> **Stated exercise**: List each line of the items below that contains the word "agent". Case counts.

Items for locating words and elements

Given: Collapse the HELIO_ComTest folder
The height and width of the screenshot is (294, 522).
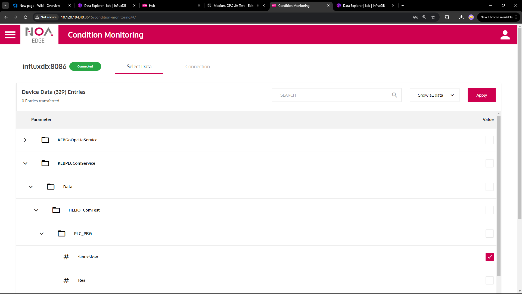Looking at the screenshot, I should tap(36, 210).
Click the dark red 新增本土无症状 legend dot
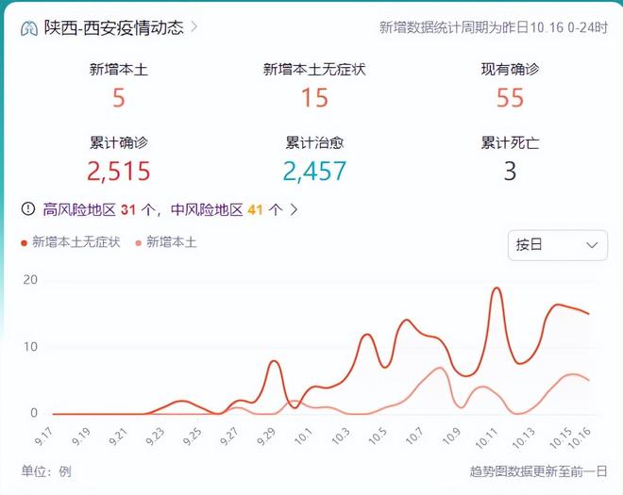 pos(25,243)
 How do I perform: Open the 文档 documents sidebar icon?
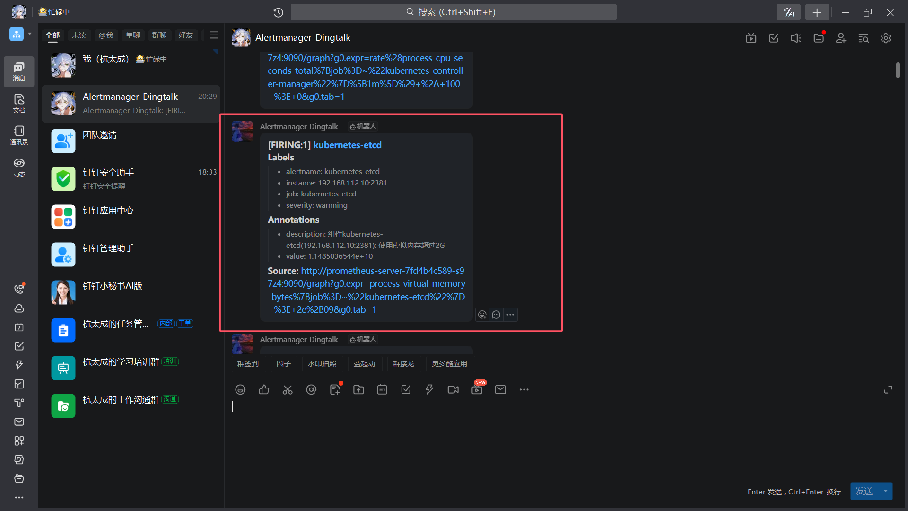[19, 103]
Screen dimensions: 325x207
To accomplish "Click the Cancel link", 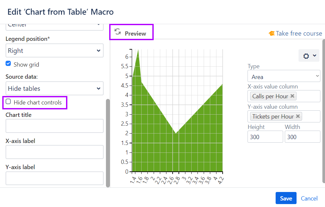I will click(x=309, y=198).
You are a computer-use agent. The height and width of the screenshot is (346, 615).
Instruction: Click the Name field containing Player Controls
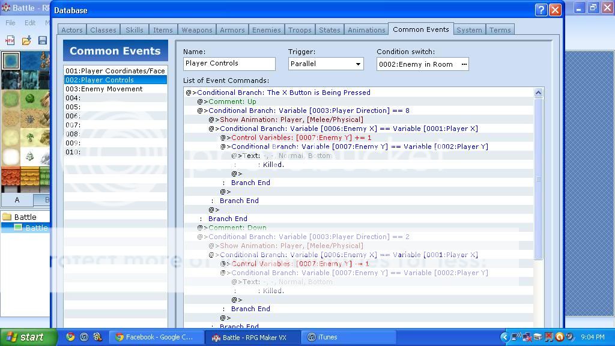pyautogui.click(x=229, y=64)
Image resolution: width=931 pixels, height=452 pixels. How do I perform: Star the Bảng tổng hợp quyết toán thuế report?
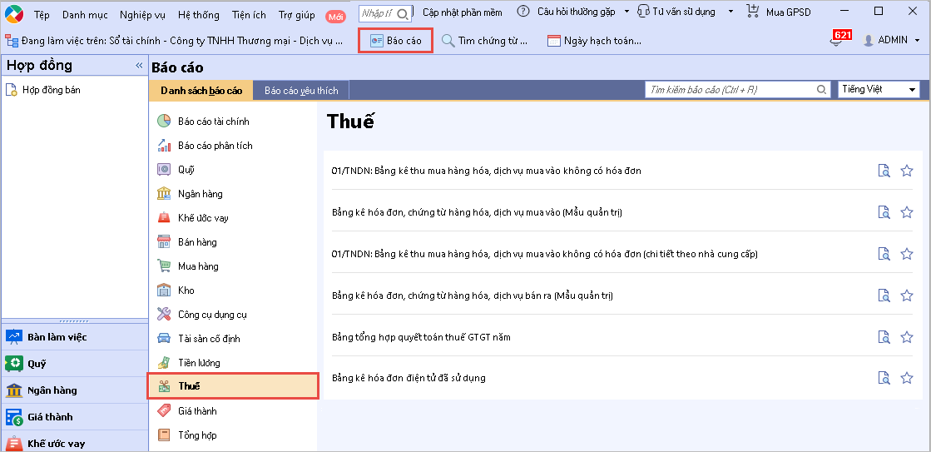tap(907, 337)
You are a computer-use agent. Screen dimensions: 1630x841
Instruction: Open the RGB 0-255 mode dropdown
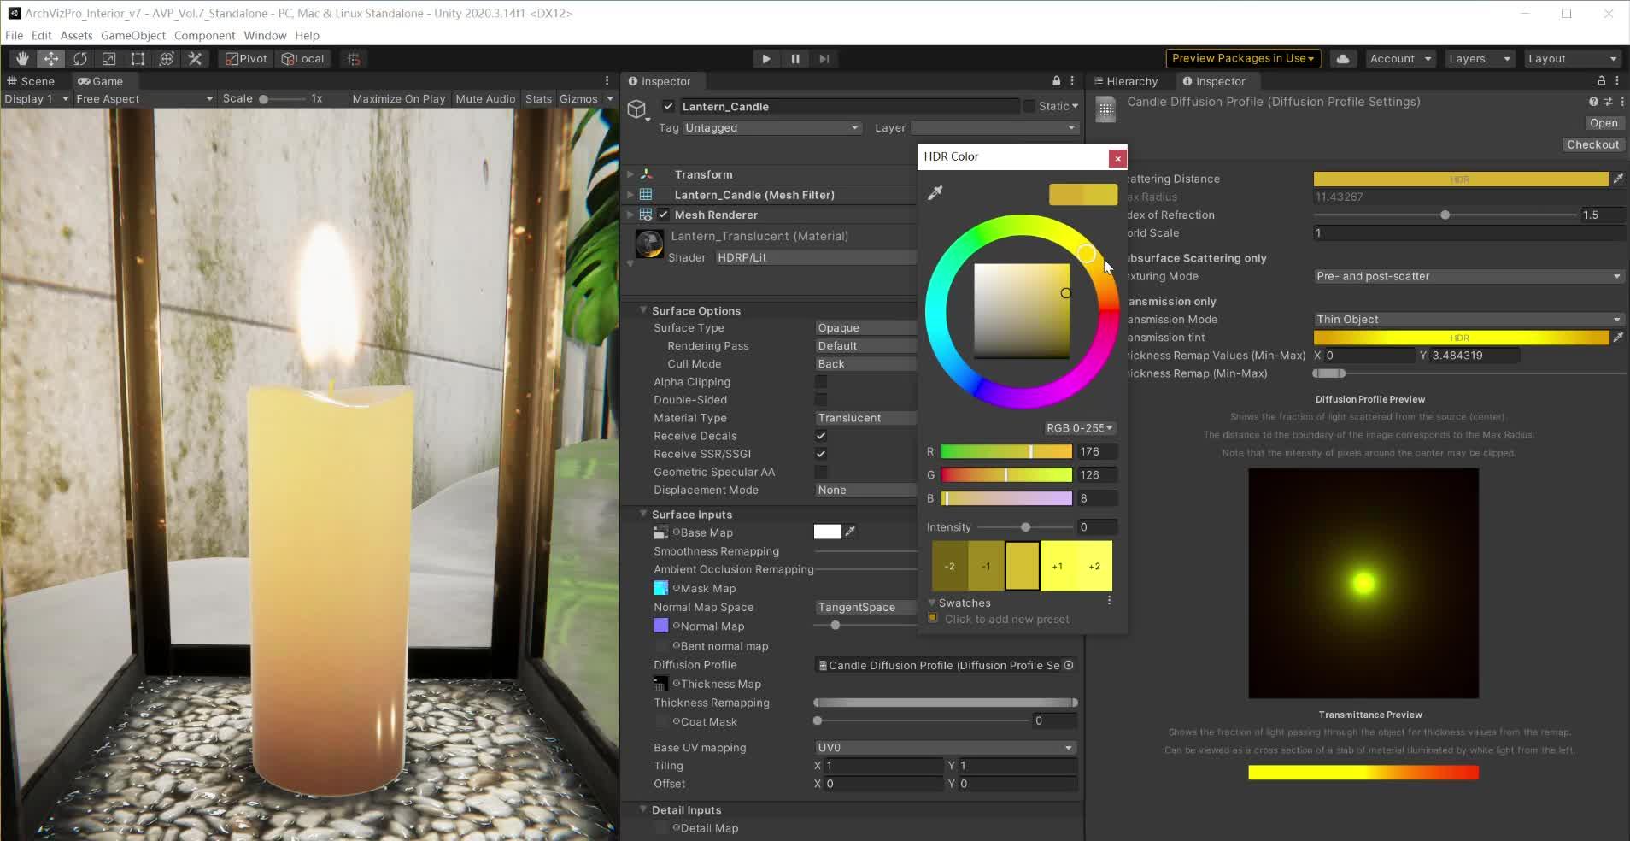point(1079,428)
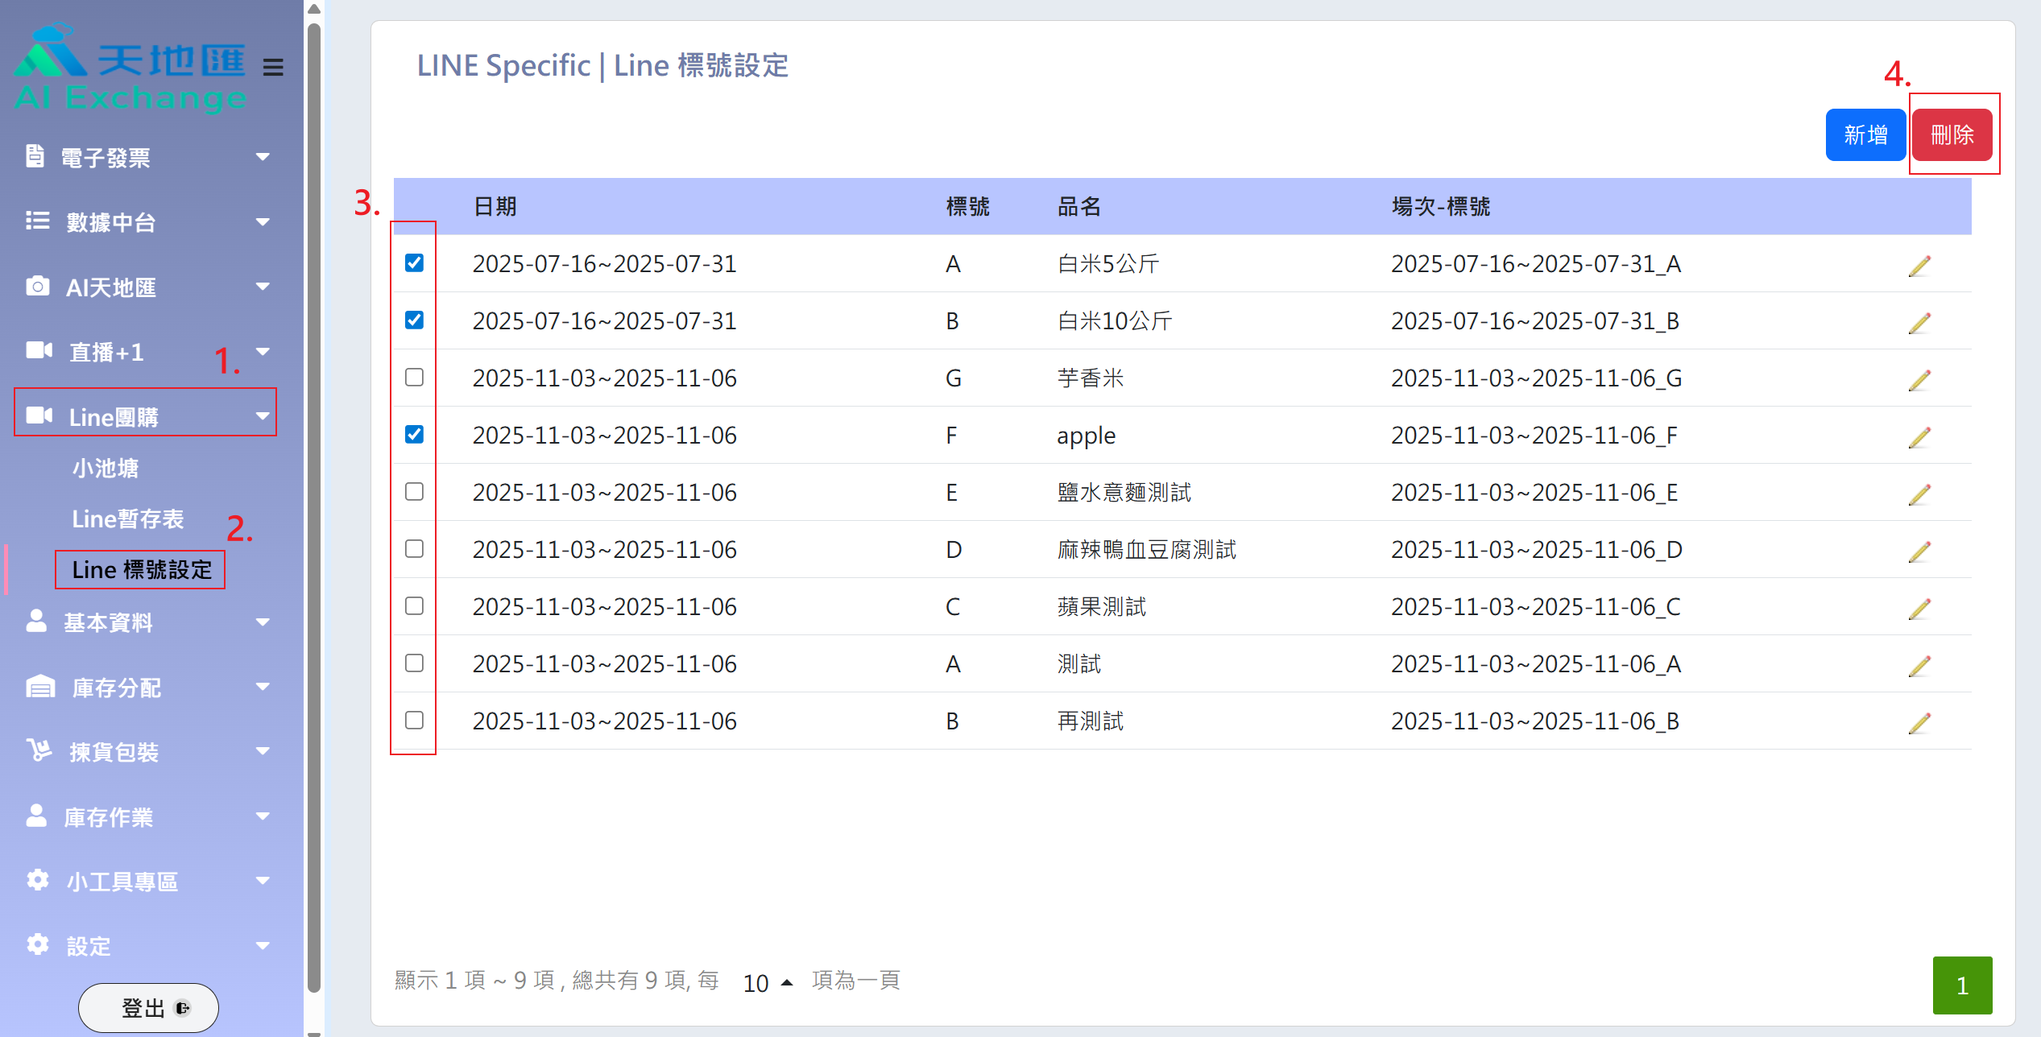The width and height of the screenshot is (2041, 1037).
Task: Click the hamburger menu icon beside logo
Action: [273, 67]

> **Solved problem**:
You are a computer-use agent. The height and width of the screenshot is (346, 615).
You are a computer-use agent. Screen dimensions: 1630x841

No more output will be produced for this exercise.